Con lei sono stati 50, forse 60 clienti, in meno di un anno. E in 400 hanno risposto agli annunci sui giornali. La regola era che lei, baby squillo di 15 anni e mezzo, quegli uomini andasse a trovarli a casa loro, mentre la madre organizzava gli incontri e si preoccupava di mettere da parte i guadagni. L’incubo della ragazza, cresciuta nella Val d’Enza, un pugno di comuni tra Reggio Emilia e Parma, è finito grazie all’intervento dei carabinieri e dei servizi sociali. Ad allertarli un vicino di casa che ha fatto denuncia, e le tante voci di paese: “Non vorrei che quella ragazzina avesse strani giri”. Quando la 15enne ha trovato il coraggio di parlare, ha svelato una vera rete di rapporti: “Tutto è iniziato nel 2012 con un amico di famiglia”, ha raccontato lei un anno e mezzo fa ai militari. Ora per la mamma e per il “cliente numero uno” (quello con cui la ragazza per la prima volta era stata costretta ad andare) il pubblico ministero di Bologna Beatrice Ronchi ha già chiesto il rinvio a giudizio. Ma le indagini sulla rete dei clienti in Val d’Enza proseguono.
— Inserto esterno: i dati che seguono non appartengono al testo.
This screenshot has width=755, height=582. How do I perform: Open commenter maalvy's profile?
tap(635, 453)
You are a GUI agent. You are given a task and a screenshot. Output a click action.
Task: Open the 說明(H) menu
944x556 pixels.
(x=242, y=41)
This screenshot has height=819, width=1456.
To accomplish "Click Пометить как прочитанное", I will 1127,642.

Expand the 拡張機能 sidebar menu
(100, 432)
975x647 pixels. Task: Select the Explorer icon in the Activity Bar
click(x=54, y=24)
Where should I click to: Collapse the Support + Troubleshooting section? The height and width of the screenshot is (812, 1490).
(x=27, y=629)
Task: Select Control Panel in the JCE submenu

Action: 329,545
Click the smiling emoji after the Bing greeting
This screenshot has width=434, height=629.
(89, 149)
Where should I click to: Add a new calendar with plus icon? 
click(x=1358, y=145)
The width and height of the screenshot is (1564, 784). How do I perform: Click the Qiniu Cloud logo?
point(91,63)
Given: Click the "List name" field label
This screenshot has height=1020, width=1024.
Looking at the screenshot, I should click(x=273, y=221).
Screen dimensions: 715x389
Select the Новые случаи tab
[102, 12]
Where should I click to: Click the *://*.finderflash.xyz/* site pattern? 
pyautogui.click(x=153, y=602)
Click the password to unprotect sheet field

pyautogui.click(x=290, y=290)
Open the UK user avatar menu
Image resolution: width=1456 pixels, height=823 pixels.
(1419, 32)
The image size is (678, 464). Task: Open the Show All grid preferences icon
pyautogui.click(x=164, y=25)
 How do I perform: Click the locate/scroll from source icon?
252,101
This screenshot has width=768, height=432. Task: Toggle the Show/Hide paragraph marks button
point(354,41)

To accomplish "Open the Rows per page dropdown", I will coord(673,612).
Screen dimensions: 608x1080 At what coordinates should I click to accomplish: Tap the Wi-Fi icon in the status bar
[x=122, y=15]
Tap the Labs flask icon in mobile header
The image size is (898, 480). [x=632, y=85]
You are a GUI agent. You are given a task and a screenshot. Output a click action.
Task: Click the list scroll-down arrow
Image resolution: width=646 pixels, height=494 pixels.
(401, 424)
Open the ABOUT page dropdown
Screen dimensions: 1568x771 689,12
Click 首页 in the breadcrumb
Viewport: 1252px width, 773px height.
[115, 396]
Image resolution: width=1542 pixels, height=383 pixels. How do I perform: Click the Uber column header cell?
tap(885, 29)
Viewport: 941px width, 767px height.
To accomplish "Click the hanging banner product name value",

Tutto parte proprio da quel cliente numero uno, un amico con cui la mamma aveva un debito. Da qui l’idea di sdebitarsi proprio vendendo sua figlia, all’epoca 15enne: “La sua non era una famiglia ricca, ma neppure una famiglia sul lastrico”, spiega a ilfattoquotidiano.it l’avvocato Marco Scarpati, difensore della ragazza. Dopo essere stata diverse volte con l’amico della mamma, ogni volta per 350-400 euro, la madre pubblica anche degli annunci sui giornali, e le chiamate arrivano a decine: “Gente normalissima”, spiega l’avvocato Scarpati. “Dall’operaio al professionista, dall’imprenditore al commerciante. Anche le età erano le più varie: c’erano ventenni e sessantenni”. Non tutti capivano che la ragazza fosse minorenne, anche perché lei dimostrava più anni. Il rituale poi era sempre lo stesso: la giovane raggiungeva le case di chi la chiamava e li doveva offrirsi al cliente. “Spesso – spiega però l’avvocato Scarpati – erano anche delle coppie che la contattavano”. Di quelle abitazioni che visitava la ragazzina fotografava mentalmente ogni particolare: il nome della via, la targa della macchina parcheggiata in cortile, i quadri alle pareti, l’arredamento. Quando mesi dopo i Carabinieri, aiutati anche dai tabulati telefonici, andranno a casa dei clienti, rimarranno stupefatti da come la vittima ricordasse davvero tutto alla perfezione, permettendo così agli investigatori di incastrare chi la aveva sfruttata.
Il calvario dura da metà 2012 a metà 2013, poi la denuncia del vicino fa muovere i servizi sociali dell’unione dei comuni della Val d’Enza che avvicinano la ragazza. E quando gli assistenti capiscono in che giro è finita, la allontanano dalla mamma. Ma perché la baby squillo inizi a parlare ci vuole tempo: “Era una figlia molto dipendente dalla mamma psicologicamente”, spiega l’avvocato Scarpati. “Solo dopo un po’ di terapia psicologica ha iniziato a parlare. Allora, grazie alla sua memoria, ha fatto venire a galla tutto quanto”.